Imagine a mountain covered in fog

Posted by remi 8 years ago

simulatedhive

We recently asked Moultano if he could write up something to explain how the improvements to the skill learning formula that Hive 2 will use will work. It seemed too interesting to not post… so here it is.

Imagine a mountain covered by fog. You are lost somewhere on that mountain, and you are trying to get to the top. When you look around at your surroundings, you can only see a few feet around you. You look around, guess which direction is going most steeply uphill, and set off in that direction. While you are walking, the landscape is too confusing to figure out whether you are still going uphill or not, so you walk for a fixed number of steps in that direction, and then stop to look around again. Eventually, by repeating this process of going up the steepest slope you can find, you hope to get to the top.

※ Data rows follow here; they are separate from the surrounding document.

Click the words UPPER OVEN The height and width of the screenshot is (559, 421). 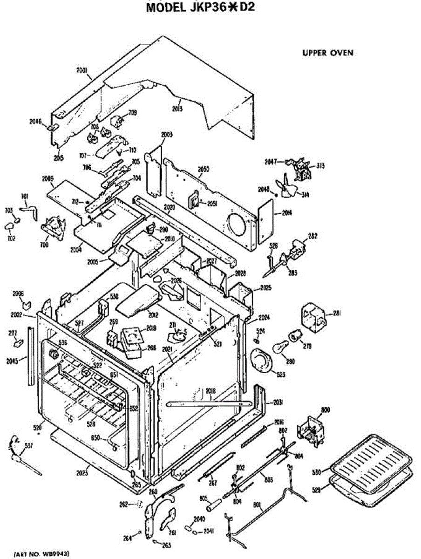pos(328,53)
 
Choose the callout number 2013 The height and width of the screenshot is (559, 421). pos(177,109)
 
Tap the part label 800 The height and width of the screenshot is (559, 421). pos(325,409)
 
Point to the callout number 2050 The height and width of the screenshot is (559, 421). pos(203,170)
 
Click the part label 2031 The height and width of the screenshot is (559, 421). pos(278,402)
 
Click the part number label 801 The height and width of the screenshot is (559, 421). pos(258,504)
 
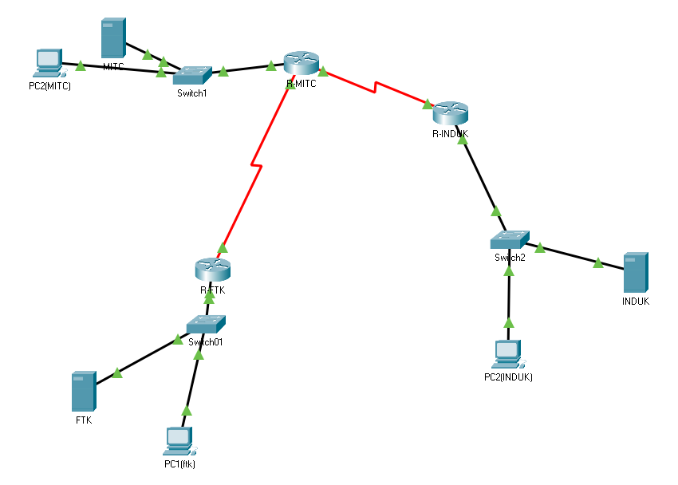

This analogy is essentially what computers do when they use an optimization algorithm called “stochastic gradient descent.” While it’s one of the simplest optimization algorithms out there, it is what powers the deep learning revolution that has achieved breakthrough performance on nearly every artificial intelligence task. (To make the analogy more accurate, imagine that the mountain is in a million dimensional space, and you can only see the ground directly under your feet.☺)

Hive uses the same optimization algorithm to improve its (extremely simple) model. And because of that, we can use research originally applied to deep learning to improve how it learns. The new implementation of hive uses Adaptive Subgradient Methods for Online Learning and Stochastic Optimization a.k.a. AdaGrad. Despite the intimidating name, it has an extremely simple implementation and intuition. In our foggy mountain example above, adagrad modifies the distance and direction that you travel so that you go further in directions you haven’t explored before. In hive terms, that means new players will get much larger updates to their skill values than players that hive already knows a lot about. This should dramatically reduce the number of games it takes for hive to converge, and should help to mitigate smurfing.